It's actually now better documented in FreeBSD.
>
Both OI and FreeBSD use the same OpenZFS upstream so the documentation
specific to ZFS for one works for both ;) I've also found Oracle Solaris
11.4's documentation to work pretty well for my OI ZFS needs since
thankfully OpenZFS and Oracle Solaris ZFS function very similarly to each
other.

I'm often frustrated with OI too, though I don't talk a whole lot about it
because 99% of the time I can work around the issue using another OS on a
different machine. I don't subscribe to the view as many people seem to
that there is One True OS out there that does everything I want. I just use
the best (or often easiest) tool for the job.
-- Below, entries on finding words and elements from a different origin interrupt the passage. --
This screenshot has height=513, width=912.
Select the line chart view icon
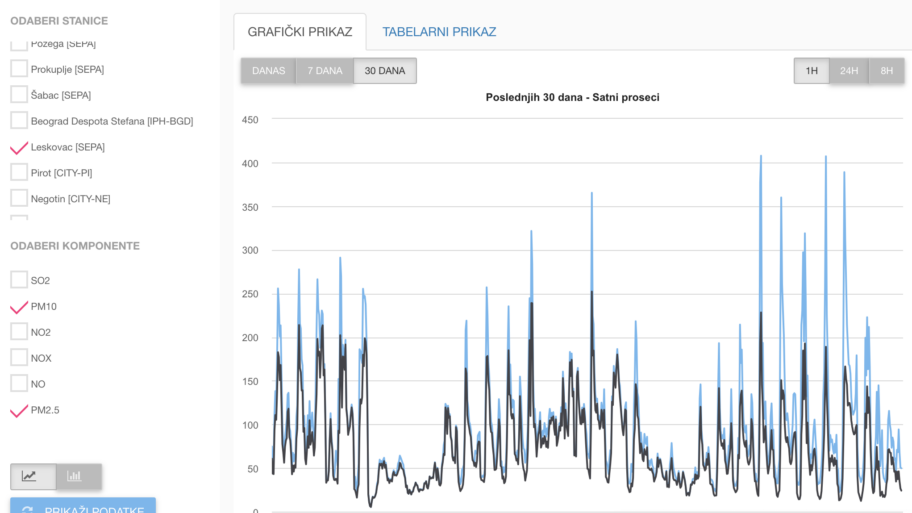[30, 476]
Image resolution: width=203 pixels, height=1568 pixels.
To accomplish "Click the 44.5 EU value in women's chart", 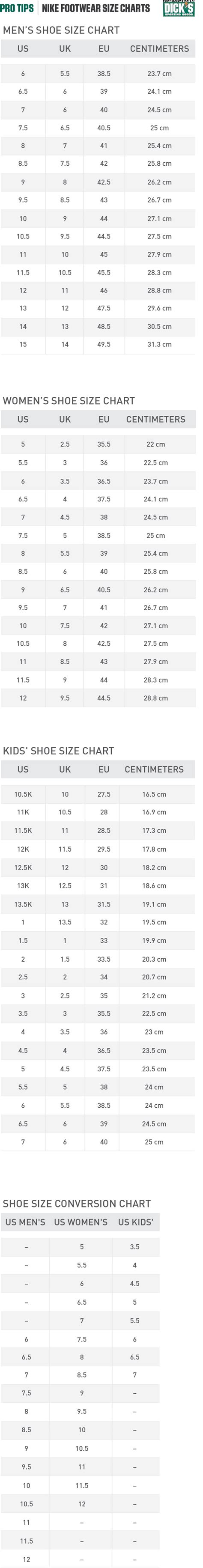I will (104, 698).
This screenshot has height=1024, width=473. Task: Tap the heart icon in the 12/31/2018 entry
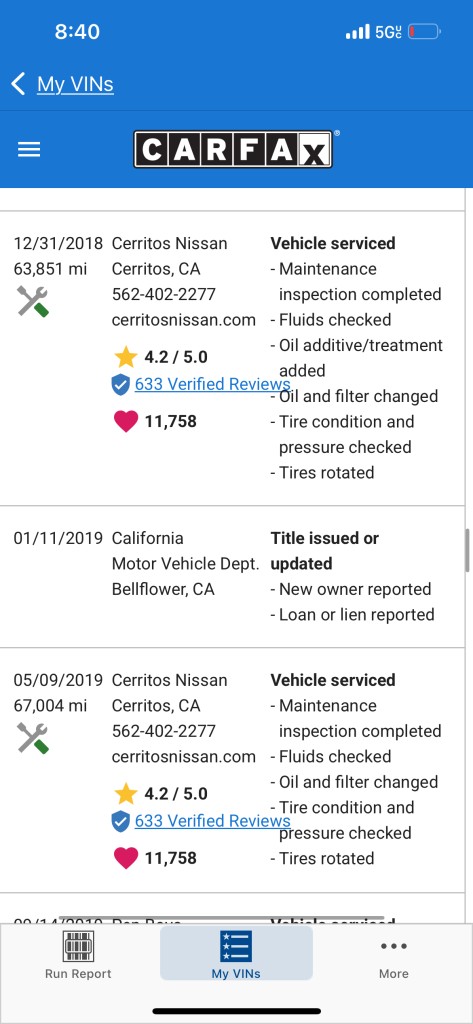point(126,422)
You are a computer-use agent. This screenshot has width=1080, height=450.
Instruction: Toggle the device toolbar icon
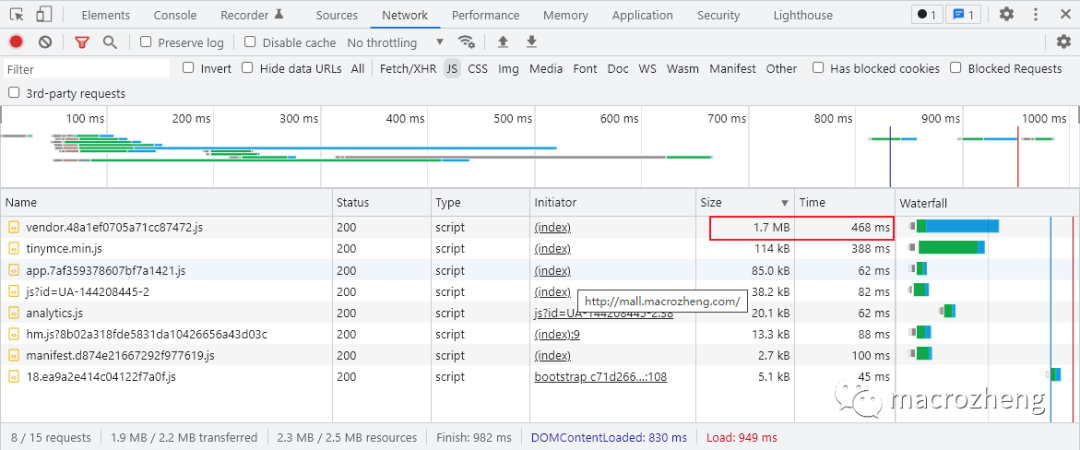tap(45, 15)
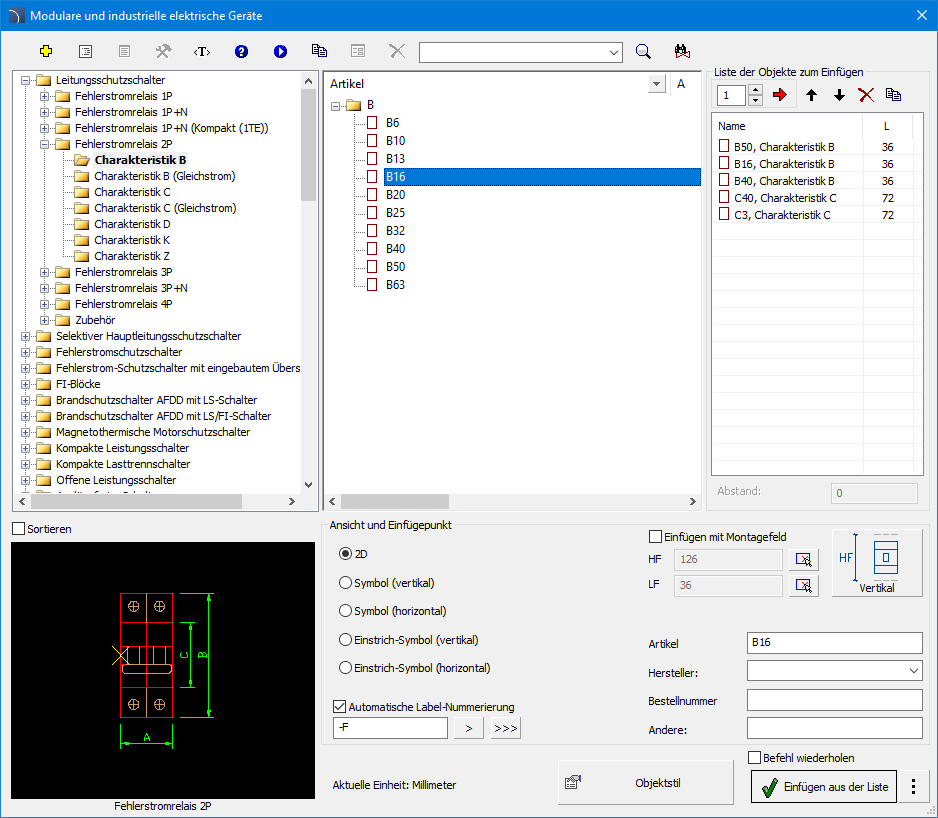Select Symbol (vertikal) radio button
Viewport: 938px width, 818px height.
346,582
A decent implementation I can
easily manage and troubleshoot is much preferred to a technically brilliant
implementation I have to look up documentation for every time I want to
change something (case in point: services.msc vs. every other service
management system in existence).

I've had my finger on the trigger for a Mac Mini purchase on many occasions
- macOS being a UNIX(TM) - but each time I've been able to talk myself back
from that ledge (read: Macs are expensive & macOS' long term support for
Apple's own hardware is terrible compared other OSes on arbitrary
compatible hardware).

OI does have its problems, but I do believe there are quite a few areas in
which some folks have made things more difficult for themselves than need
be ;)

>
> Reg
>
>      On Saturday, May 1, 2021, 06:45:55 PM CDT, Till Wegmueller <
> toaster...@gmail.com> wrote:
>
>  Hi Reg
>
> Hipster is a Rolling release model meaning updates land directly in the
> package repositories for each package.
>
> ISO "Releases" are simply there to mark a point where we look back onto
> the last 6 months and can actually see how much has moved. And it's the
> point we want to make it as stable as possible so that new people can
> install it from the snapshot medias. Historically it was also a point,
> where we could snapshot the Repo so people could jump between
> publishers, but that has changed.
>
> -Till
>
> On 01.05.21 20:05, Reginald Beardsley via openindiana-discuss wrote:
> >
> > So if I do a "pkg update" after each ISO release I should track the ISOs?
> >
> > How do I ensure that I pick up new packages in an ISO? Do I specify a
> tag? It seems unlikely that the package list would be immutable.
> >
> > Reg
> >
> >      On Saturday, May 1, 2021, 05:52:51 PM CDT, Alan Coopersmith <
> alan.coopersm...@oracle.com> wrote:
> >
> >  On 5/1/21 3:31 PM, Reginald Beardsley via openindiana-discuss wrote:
> >> I tried a text-install of 2021.04.30  into an existing 2020.10.31 pool,
> but the user information didn't propagate to the new BE.  Is this a bug,
> install mistake or the wrong way to update?
> >
> > The wrong way to update.  Install media is for fresh installs only.
> > Updates are done via "pkg update".